• _Quoted passage_:
It’s pretty interesting to drill down into that map. In my “past peak” area, all the “big” (for this area) hospitals are in the orange or red, while smaller hospitals are mostly “blue”. In one town (well over an hour away) with both a “large” and a smaller hospital, the larger facility is reporting -
Inpatient Beds:
97 inpatient beds occupied
101 inpatient beds total
3.96% of inpatient beds available
ICU Beds:
12 inpatient ICU beds occupied
16 inpatient ICU beds total
25% of inpatient ICU beds available
One bad multi-car accident on either of the 2 nearby Interstate highways nearby and they’ll be shipping out patients - not necessarily even critical ones. By those stats EVERY non-ICU room is occupied. (Makes sense, local docs say they’ve been full to the gills with moderate cases.)
The smaller facility:
Inpatient Beds:
6 inpatient beds occupied
47 inpatient beds total
87.23% of inpatient beds available (This makes NO sense at all - what hospital EVER has such low utilization?)

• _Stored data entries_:
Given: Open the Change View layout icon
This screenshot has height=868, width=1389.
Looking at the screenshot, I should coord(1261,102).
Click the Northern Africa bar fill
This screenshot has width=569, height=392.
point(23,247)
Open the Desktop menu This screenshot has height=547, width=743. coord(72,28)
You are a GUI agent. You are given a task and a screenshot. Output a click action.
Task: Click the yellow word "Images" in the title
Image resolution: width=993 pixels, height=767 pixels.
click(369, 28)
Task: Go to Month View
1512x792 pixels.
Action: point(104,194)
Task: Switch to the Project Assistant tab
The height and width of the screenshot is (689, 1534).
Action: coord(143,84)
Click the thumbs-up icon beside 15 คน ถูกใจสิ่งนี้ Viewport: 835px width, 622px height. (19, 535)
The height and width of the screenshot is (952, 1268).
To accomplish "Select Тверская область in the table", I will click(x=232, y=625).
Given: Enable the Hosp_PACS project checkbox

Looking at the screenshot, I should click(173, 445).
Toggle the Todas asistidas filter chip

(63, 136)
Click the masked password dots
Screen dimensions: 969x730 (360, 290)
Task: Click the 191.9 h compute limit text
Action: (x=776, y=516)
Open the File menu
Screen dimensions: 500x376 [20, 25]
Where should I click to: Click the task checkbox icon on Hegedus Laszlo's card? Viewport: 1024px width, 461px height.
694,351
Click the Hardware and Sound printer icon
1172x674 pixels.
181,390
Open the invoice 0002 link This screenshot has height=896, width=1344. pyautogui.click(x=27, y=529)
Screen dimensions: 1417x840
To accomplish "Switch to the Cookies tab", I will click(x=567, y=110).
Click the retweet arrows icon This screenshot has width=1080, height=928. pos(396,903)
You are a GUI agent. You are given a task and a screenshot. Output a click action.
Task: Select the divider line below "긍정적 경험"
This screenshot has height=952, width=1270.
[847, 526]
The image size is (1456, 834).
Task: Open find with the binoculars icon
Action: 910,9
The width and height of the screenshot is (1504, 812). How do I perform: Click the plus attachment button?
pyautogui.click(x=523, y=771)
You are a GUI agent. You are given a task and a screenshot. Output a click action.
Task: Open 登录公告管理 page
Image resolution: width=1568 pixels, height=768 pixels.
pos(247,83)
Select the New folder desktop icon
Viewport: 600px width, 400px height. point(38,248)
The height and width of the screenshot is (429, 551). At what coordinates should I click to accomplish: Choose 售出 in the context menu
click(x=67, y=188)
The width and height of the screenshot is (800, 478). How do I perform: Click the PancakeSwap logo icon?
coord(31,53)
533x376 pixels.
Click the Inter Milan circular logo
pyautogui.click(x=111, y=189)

• _Problems to solve_:
(A) According to the hospital bed passage, why would one bad multi-car accident on a nearby Interstate force the larger hospital to ship out patients? Answer in one to three sentences.
(B) Continue the hospital bed passage from its last sentence.
The stored data entries are separate material and have nothing to do with the hospital bed passage.

• _Responses to the exercise_:
(A) The larger hospital reports 97 of its 101 inpatient beds occupied, with only 3.96% available, so by those figures every non-ICU room is already full. Local doctors also say the hospital has been crowded with moderate cases, so a sudden influx would leave no room, even for patients who are not critical.

(B)
ICU Beds:
No Data Available
4 inpatient ICU beds total
No Data Available
I have a feeling data from some smaller hospitals is essentially useless.
Looking elsewhere across our region, some hospitals’ ICU’s are completely maxed out: The nearest to me has 24 of their 24 ICU beds in use, with just under 20% of the non-ICU beds still available; another a few miles away has 21 of 44 ICU beds available and similarly just under 20% of non-ICU beds available. The latter may be an example of ICU beds available but some poorly purposed for respiratory diseases: That hospital is where most ambulatory auto accident patients go, and we fairly often have accidents sending several serious or worse patients there (esp. from the omnipresent (small “o”) work zones on the Interstate hwy.
One other thing I noticed is that facilities near us that specialize in extended recovery type care (no ICU beds, they take mostly patients recovering from ICU time) are quite full. One I’m personally familiar with has 21 of 22 inpatient beds occupied.